I am wanting to start a new African tank but looking for mid level schooling fish that swim the length of the tank all day long. I would prefer decent color in both sexes.

Any suggestions?

Oh the tank is 135 gallons 72X18X24.


----------



## Fogelhund (Dec 3, 2002)

What other species of fish will you be keeping?


----------



## eddy (Jan 16, 2009)

Fogelhund said:


> What other species of fish will you be keeping?

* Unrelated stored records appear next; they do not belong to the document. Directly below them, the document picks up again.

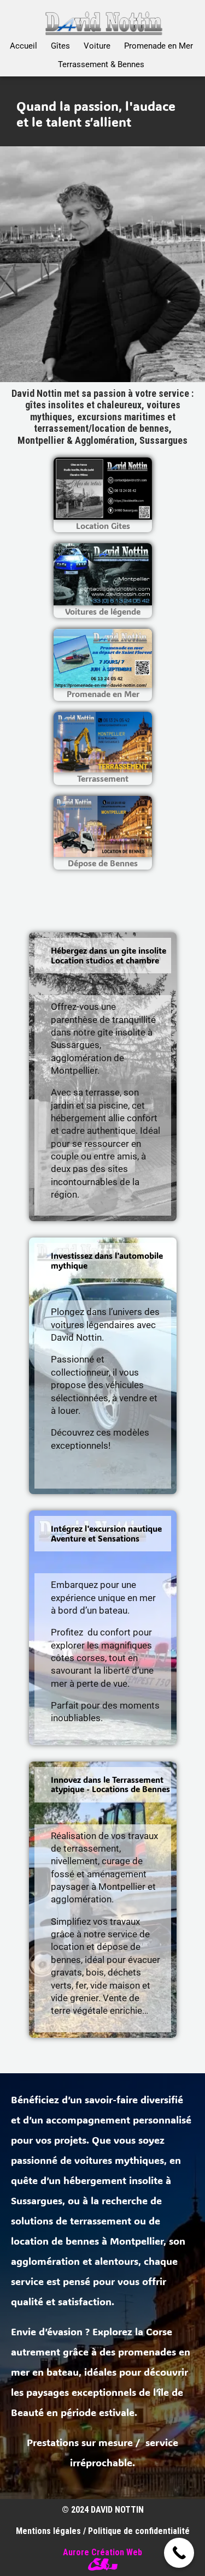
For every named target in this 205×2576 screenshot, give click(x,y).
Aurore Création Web (102, 2552)
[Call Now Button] (179, 2553)
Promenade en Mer (158, 46)
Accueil (23, 46)
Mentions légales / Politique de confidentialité (103, 2531)
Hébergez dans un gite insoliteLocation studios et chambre (108, 955)
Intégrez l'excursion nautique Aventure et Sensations (106, 1534)
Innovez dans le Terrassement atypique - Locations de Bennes (110, 1785)
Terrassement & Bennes (101, 64)
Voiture (97, 46)
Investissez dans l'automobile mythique (107, 1261)
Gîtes (60, 46)
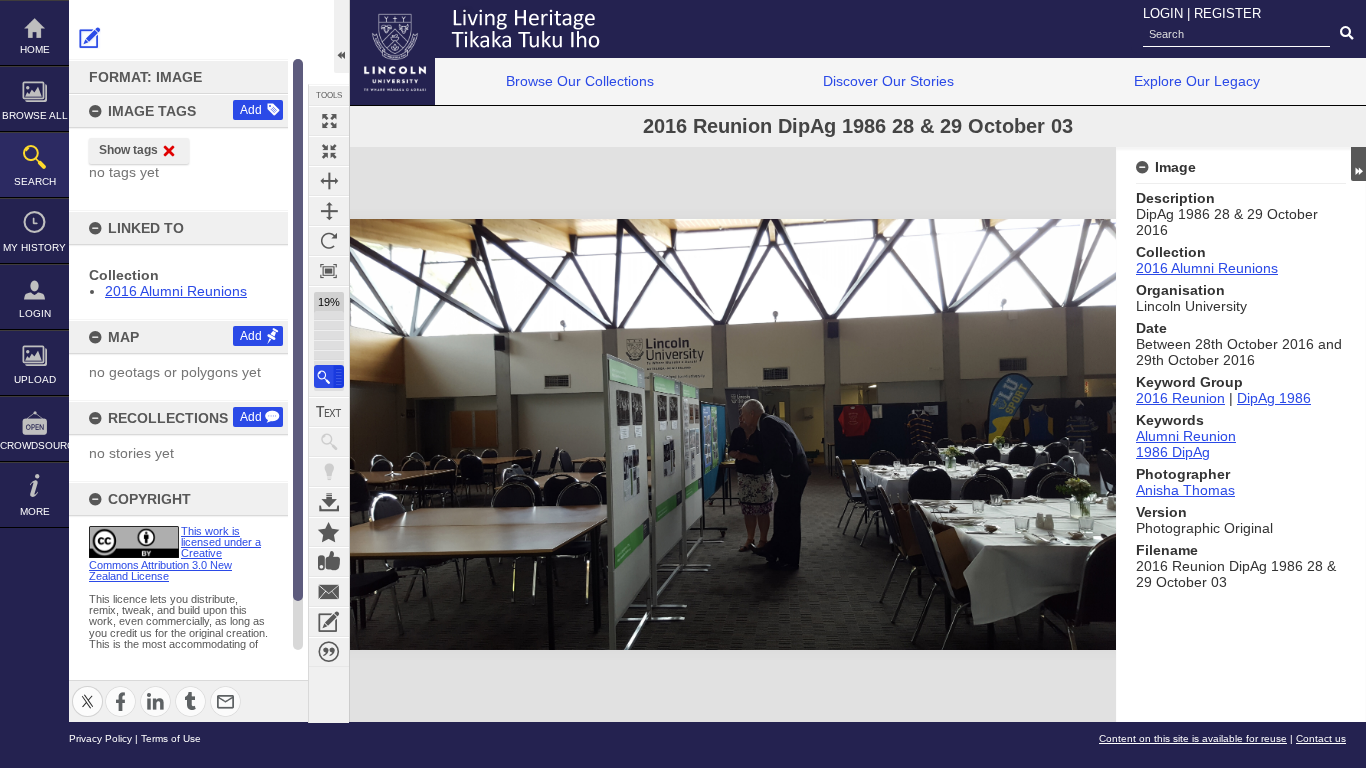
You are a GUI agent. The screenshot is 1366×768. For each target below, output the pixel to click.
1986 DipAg (1173, 452)
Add (251, 110)
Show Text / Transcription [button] (329, 412)
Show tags (128, 150)
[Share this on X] (87, 689)
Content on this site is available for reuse (1193, 738)
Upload (35, 379)
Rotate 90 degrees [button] (329, 241)
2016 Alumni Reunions (176, 291)
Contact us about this (329, 592)
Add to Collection (329, 532)
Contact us (1321, 738)
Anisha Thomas (1185, 490)
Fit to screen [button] (329, 151)
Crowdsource (34, 445)
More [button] (35, 511)
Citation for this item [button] (329, 652)
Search (35, 181)
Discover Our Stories (888, 81)
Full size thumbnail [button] (329, 121)
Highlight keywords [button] (329, 472)
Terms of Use (171, 738)
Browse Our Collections (580, 81)
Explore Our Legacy (1197, 81)
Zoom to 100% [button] (329, 271)
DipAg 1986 (1274, 398)
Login (35, 313)
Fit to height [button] (329, 211)
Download (329, 502)
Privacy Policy (100, 738)
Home (35, 49)
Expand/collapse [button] (1358, 164)
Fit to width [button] (329, 181)
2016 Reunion (1180, 398)
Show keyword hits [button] (329, 442)
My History (34, 247)
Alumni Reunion (1186, 436)
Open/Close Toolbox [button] (341, 36)
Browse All (35, 115)
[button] (329, 376)
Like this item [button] (329, 562)
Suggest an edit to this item (90, 38)
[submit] (1346, 34)
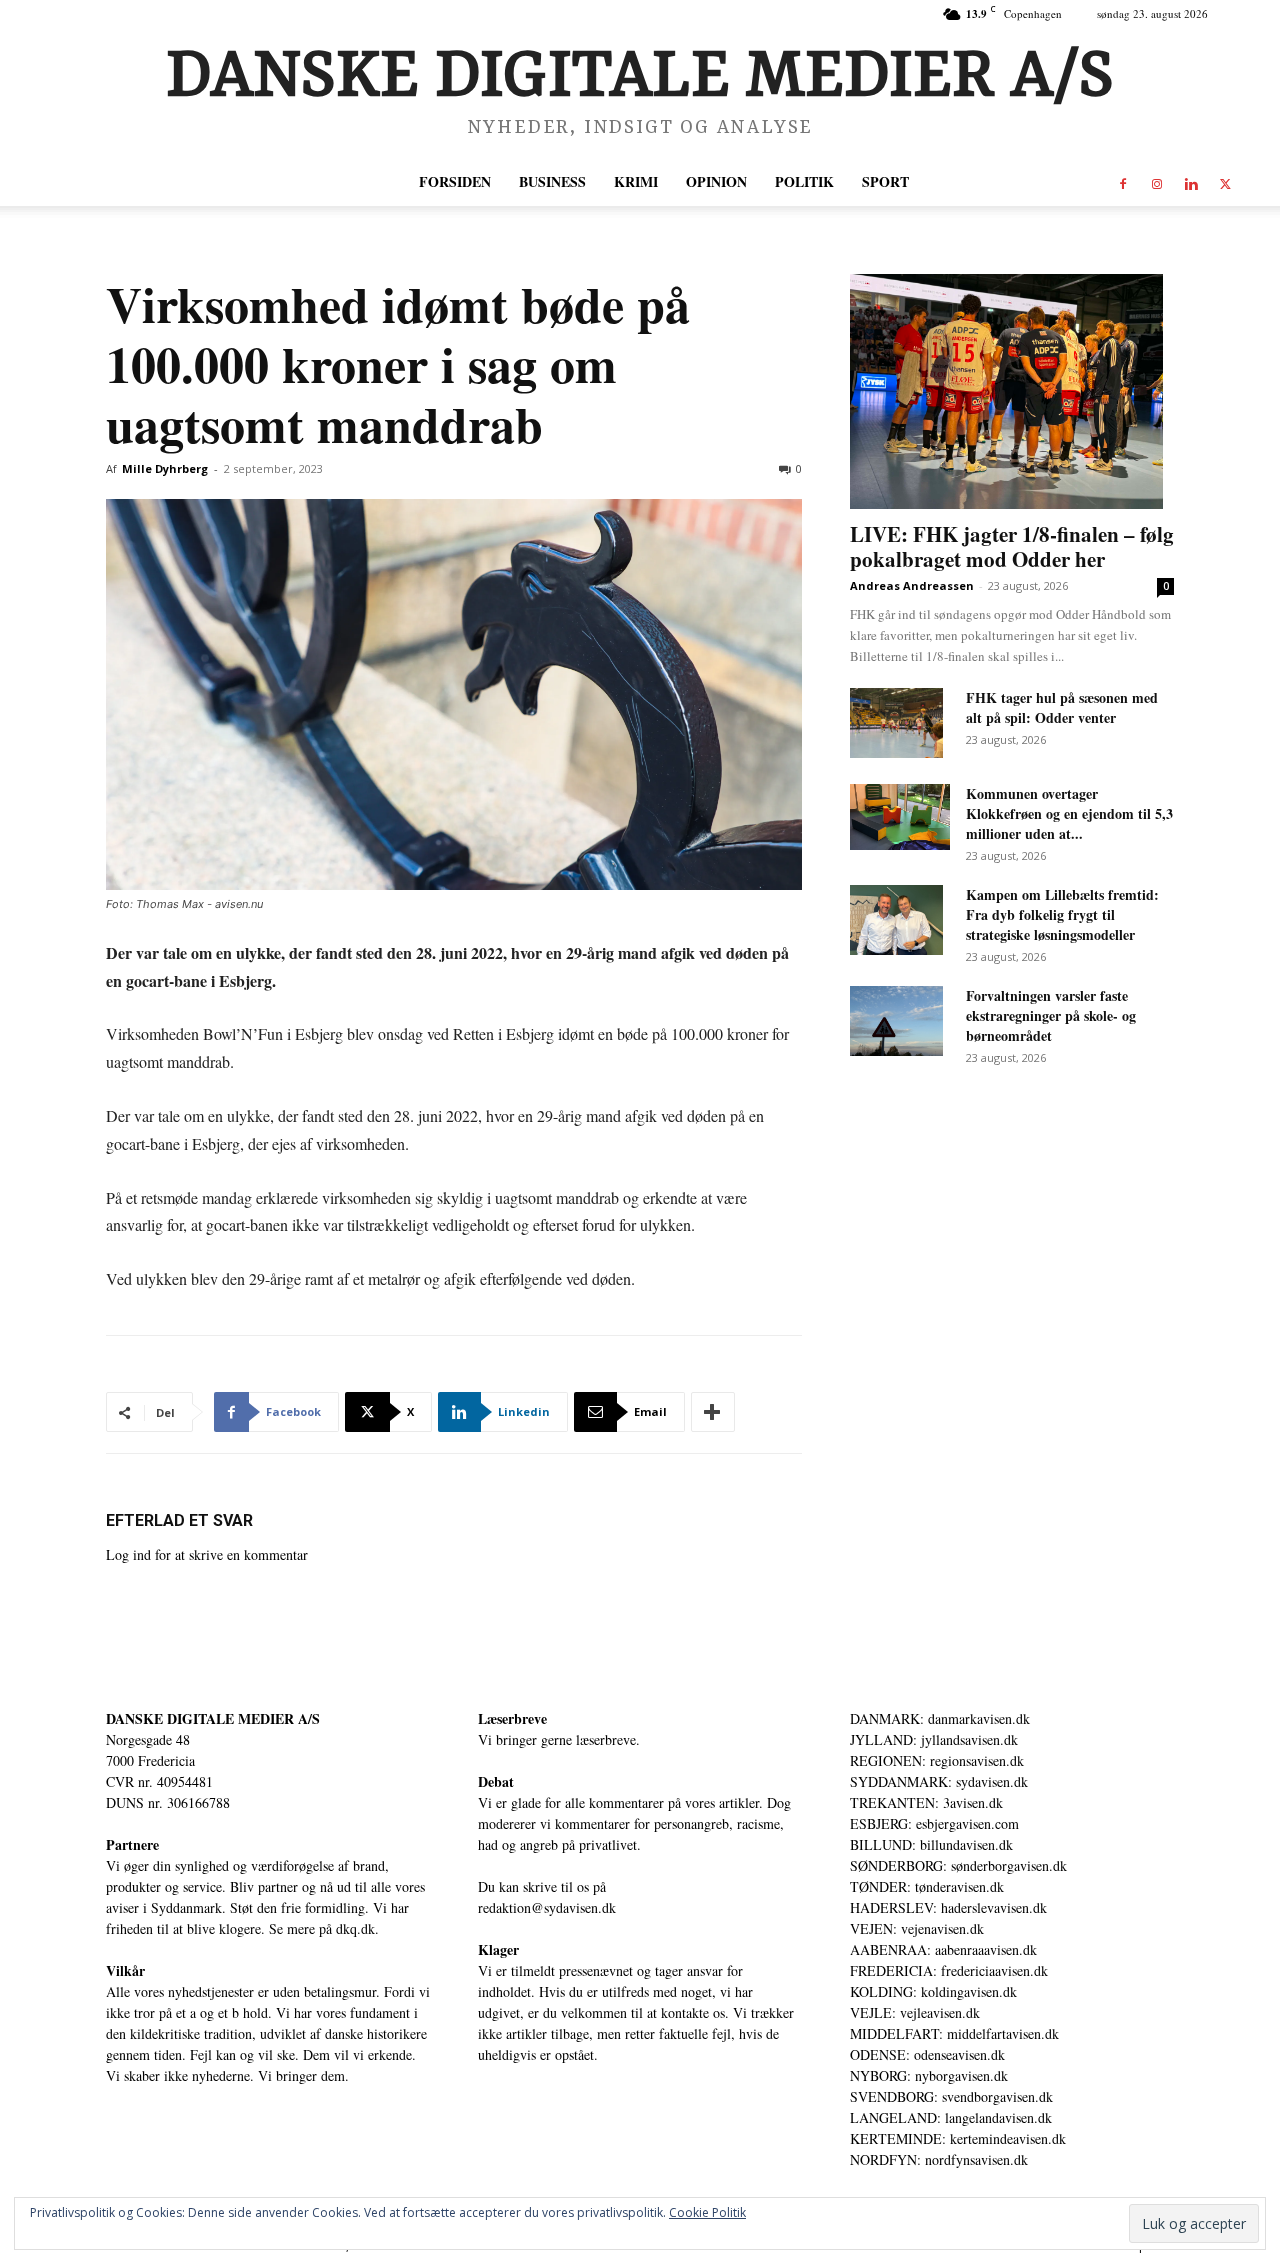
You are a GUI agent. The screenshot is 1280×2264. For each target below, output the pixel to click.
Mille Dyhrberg (165, 468)
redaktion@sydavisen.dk (547, 1907)
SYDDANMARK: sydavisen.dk (939, 1781)
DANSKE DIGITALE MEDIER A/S (213, 1718)
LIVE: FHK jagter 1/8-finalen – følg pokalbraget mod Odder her (1012, 546)
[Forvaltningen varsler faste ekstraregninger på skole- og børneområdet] (896, 1021)
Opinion (716, 181)
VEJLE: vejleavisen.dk (915, 2012)
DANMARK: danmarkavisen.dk (940, 1718)
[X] (1225, 182)
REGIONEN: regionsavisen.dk (937, 1760)
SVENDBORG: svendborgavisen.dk (951, 2096)
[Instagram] (1157, 182)
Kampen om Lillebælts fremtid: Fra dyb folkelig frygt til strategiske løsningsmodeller (1062, 914)
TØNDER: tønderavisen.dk (927, 1886)
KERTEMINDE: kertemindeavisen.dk (958, 2138)
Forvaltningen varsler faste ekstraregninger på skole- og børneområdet (1051, 1015)
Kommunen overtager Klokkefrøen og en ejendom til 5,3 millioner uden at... (1069, 813)
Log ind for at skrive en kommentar (207, 1554)
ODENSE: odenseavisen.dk (927, 2054)
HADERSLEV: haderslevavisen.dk (948, 1907)
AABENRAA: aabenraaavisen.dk (943, 1949)
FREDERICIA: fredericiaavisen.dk (949, 1970)
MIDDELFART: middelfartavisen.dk (954, 2033)
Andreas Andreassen (912, 585)
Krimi (636, 181)
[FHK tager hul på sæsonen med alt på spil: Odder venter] (896, 723)
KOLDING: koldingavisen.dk (933, 1991)
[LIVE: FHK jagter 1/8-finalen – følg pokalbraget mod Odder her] (1012, 391)
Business (552, 181)
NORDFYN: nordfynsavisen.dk (939, 2159)
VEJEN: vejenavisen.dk (917, 1928)
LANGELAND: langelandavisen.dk (951, 2117)
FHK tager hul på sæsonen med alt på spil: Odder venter (1062, 707)
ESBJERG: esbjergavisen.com (934, 1823)
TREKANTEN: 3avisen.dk (926, 1802)
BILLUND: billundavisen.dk (931, 1844)
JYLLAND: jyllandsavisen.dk (934, 1739)
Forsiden (455, 181)
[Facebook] (1123, 182)
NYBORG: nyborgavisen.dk (929, 2075)
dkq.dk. (357, 1928)
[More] (713, 1412)
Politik (804, 181)
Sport (885, 181)
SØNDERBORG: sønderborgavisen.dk (958, 1865)
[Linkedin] (1191, 182)
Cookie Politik (707, 2212)
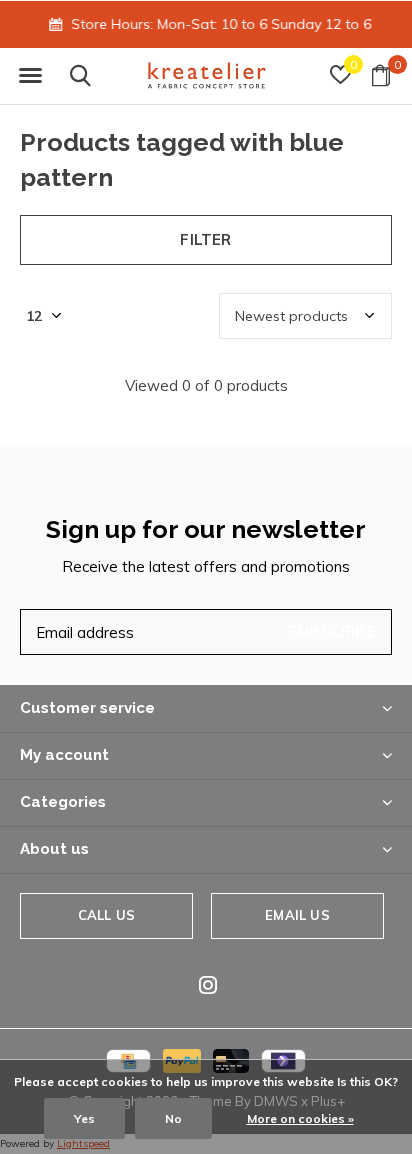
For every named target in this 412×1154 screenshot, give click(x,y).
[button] (30, 76)
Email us (297, 915)
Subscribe (332, 631)
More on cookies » (300, 1118)
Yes (84, 1118)
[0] (381, 75)
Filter (205, 239)
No (173, 1118)
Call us (106, 915)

 I'm looking for a primary species that swims the length of the tank back and forth. The other fish if any will depend on compatibility to that species.


----------



## reflexhunter (Jul 25, 2009)

look at the cyprichromis leptosma these are supposed to be a schooling type of open water cichlid. gl


----------



## richey rich (Sep 12, 2009)

i would defo go for a couple of dolphin malawi cichlids.. i cant remember there proper name but there awsome! grow to around 10 inches and grow a bump on there head and a dolphin shape face, also they like to swim alot and with a tank like yours would be ideal size. im not sure how much these cost as adults or where u get them from but my store sells juvelnile ones and i couldnt help but get one :thumb:


----------



## richey rich (Sep 12, 2009)

i would defo go for a couple of dolphin malawi cichlids.. i cant remember there proper name but there awsome! grow to around 10 inches and grow a bump on there head and a dolphin shape face, also they like to swim alot and with a tank like yours would be ideal size. im not sure how much these cost as adults or where u get them from but my store sells juvelnile ones and i couldnt help but get one :thumb:


----------



## oldcatfish (May 27, 2009)

I'd put some small piles of rockwork at one or both ends of the tank, but leave the middle open. 
Then I'd add a group of sand dwelling species such as C. Moori (the blue dolphin cichlid as suggested already) or Placidochromis Electra for the open area. For the rocky area it would be a smaller Mbuna such as Labidochromis Caeruleus "electric yellow" or P. Saulosi. You might also be able to get away with Scianochromis Fryeri "electric blue hap."


----------